LA MARQUE — The La Marque Public Library is in danger of losing accreditation with the Texas State Library unless the city increases its funding, the library’s director told the City Council on Monday.
Telishia Long said in her presentation to the City Council the state of the library was positive, it was getting good use and reaching out to the community, but decreasing funding could cause a problem. The library receives the majority of its funding from the city, with additional money coming from the county and other local sources, but the amount allocated to the library has been decreasing.
The City Council budgeted about $209,000 for the library in 2014, down from $291,000 in 2011, according to the city budget. Fewer funds means the library can spend less, and that could mean losing accreditation and the benefits that come with it.
“This year, we did meet accreditation, but we barely met accreditation because in the past the budget was cut so drastically,” Long said.
According to Long’s report, local operating expenditures were about $246,00 in 2013, and expenditures from local sources would need to increase to about $273,000.
The funding amount is based on a three-year average, so the funding increase does not have to happen right away, but it does need to go up according to the state, Long said.
Accreditation is important because it allows the library to be eligible for and apply for grants and to give access to programs and databases residents and library users benefit from, she said.
“The last thing we want to do is lose our accreditation,” Mayor Pro-Tem Keith Bell said.
The city’s budget writing process is beginning, and Long said she has asked for $30,000 to hire a part-time employee. The city’s contribution to the library could increase to about $254,000 with that addition, said Mayor Bobby Hocking.

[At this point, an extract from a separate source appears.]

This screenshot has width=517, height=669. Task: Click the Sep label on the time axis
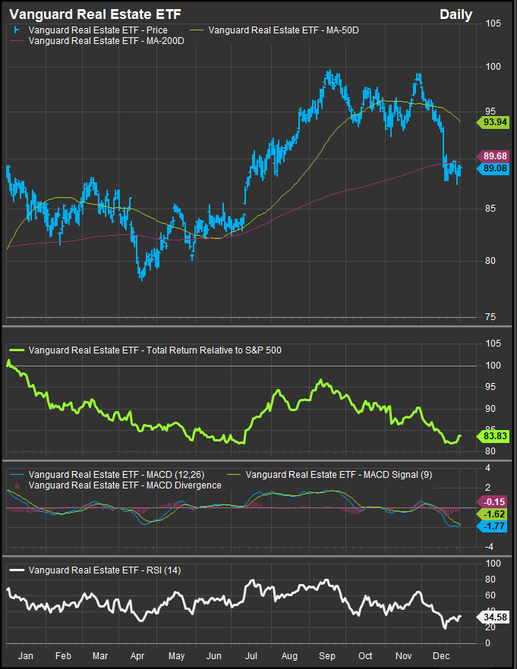(x=328, y=655)
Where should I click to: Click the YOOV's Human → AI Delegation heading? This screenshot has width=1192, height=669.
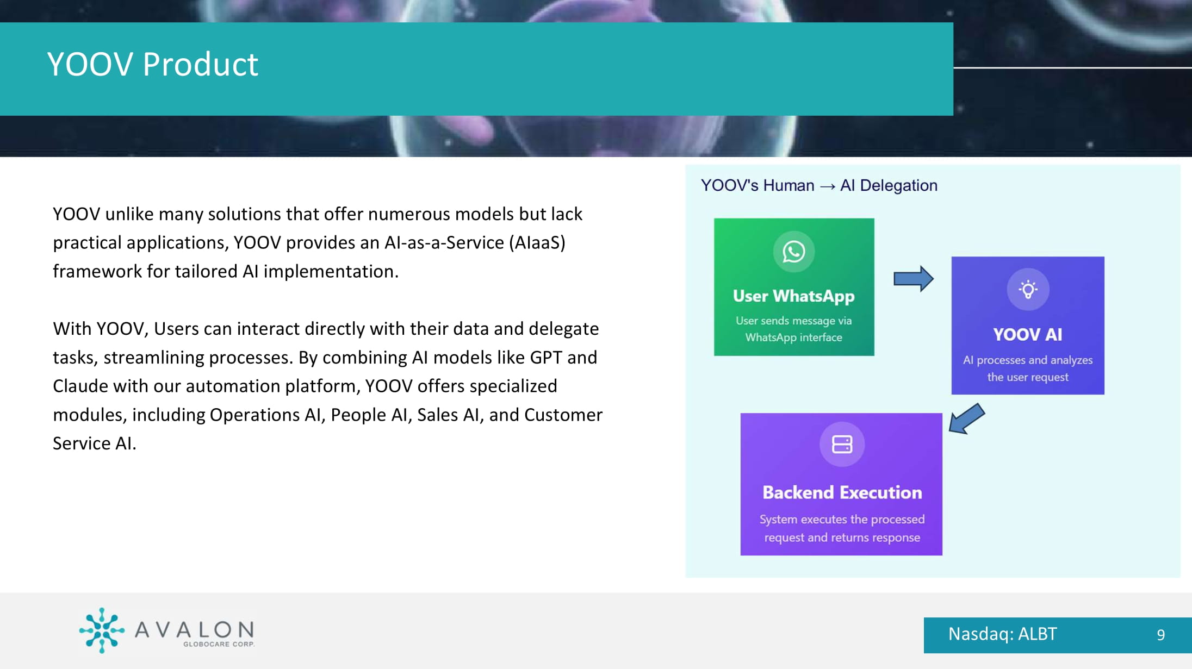pos(819,186)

While he was only one vote on the council, Hocking said he believed Long would “have a big smile” once the budget writing process began.
Meanwhile, Long said the library is finding new ways to reach residents in the city.
“We’ve really increased our programs, and we’ve geared up our costumer service so that we create a more welcoming atmosphere to our patrons,” she said.
While total library visits were down, overall, the number of registered users increased to more than 7,000 in 2013, and there have been increases in the number of adult programs, among other things, Long said.
The library is working with groups like the local Lions Club, United Way, the La Marque school district and Premier Learning Academy, Long said.
Long said there also were more adult programs to help with people in the changing job market and needing to improve their computer skills, she said.
“(The library) is more of a community resource where people come to gather,” Long said. “It’s not just to read books anymore. It’s to look for a job or to get your income tax filled out, whatever that need may be.”